• _Brief_:
Could you repeat exactly the lines below, from the line containing "Given: Expand the Arbitrum network dropdown" through the last one, both included, while leaving out any pictures?

• _Recorded data_:
———

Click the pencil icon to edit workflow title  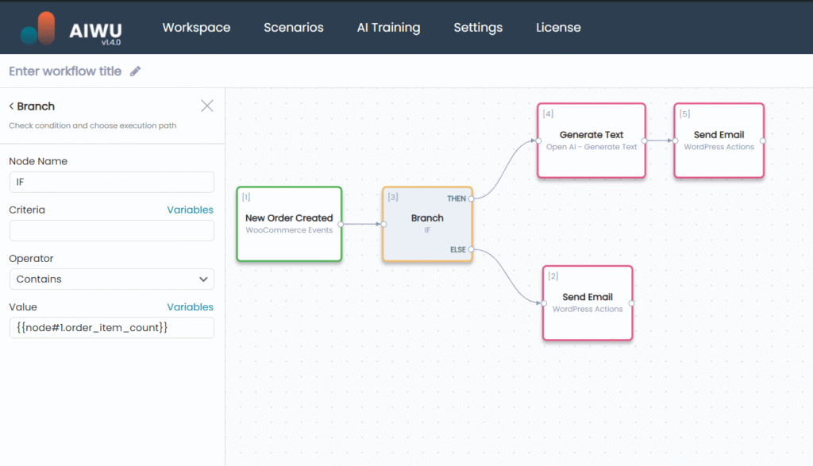click(135, 71)
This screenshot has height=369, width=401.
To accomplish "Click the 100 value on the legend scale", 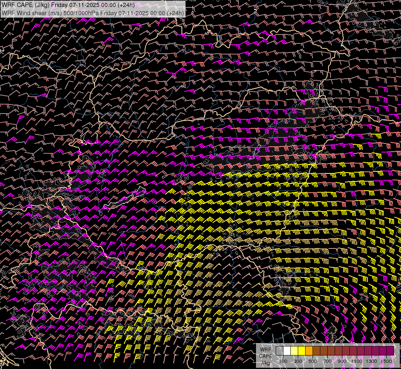I will coord(283,361).
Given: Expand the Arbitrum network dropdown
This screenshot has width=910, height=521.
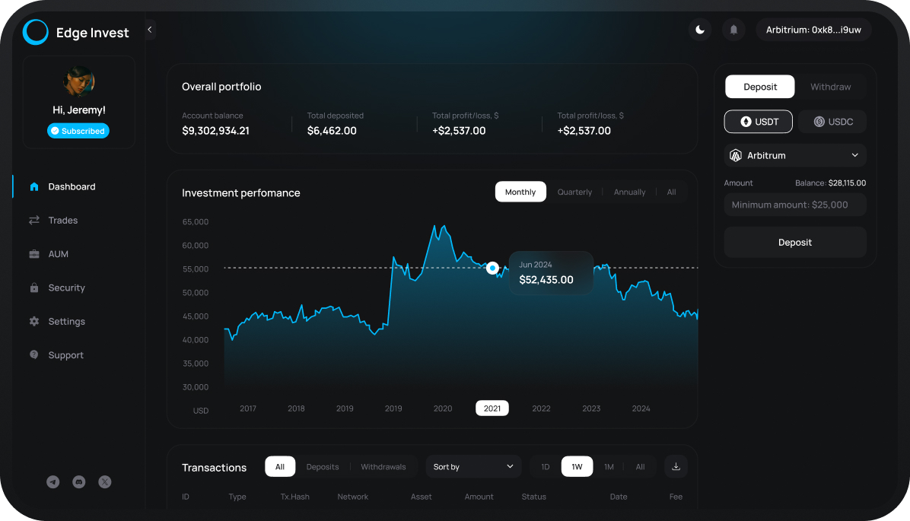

———

• _Answer to this problem_:
Given: Expand the Arbitrum network dropdown
This screenshot has width=910, height=521.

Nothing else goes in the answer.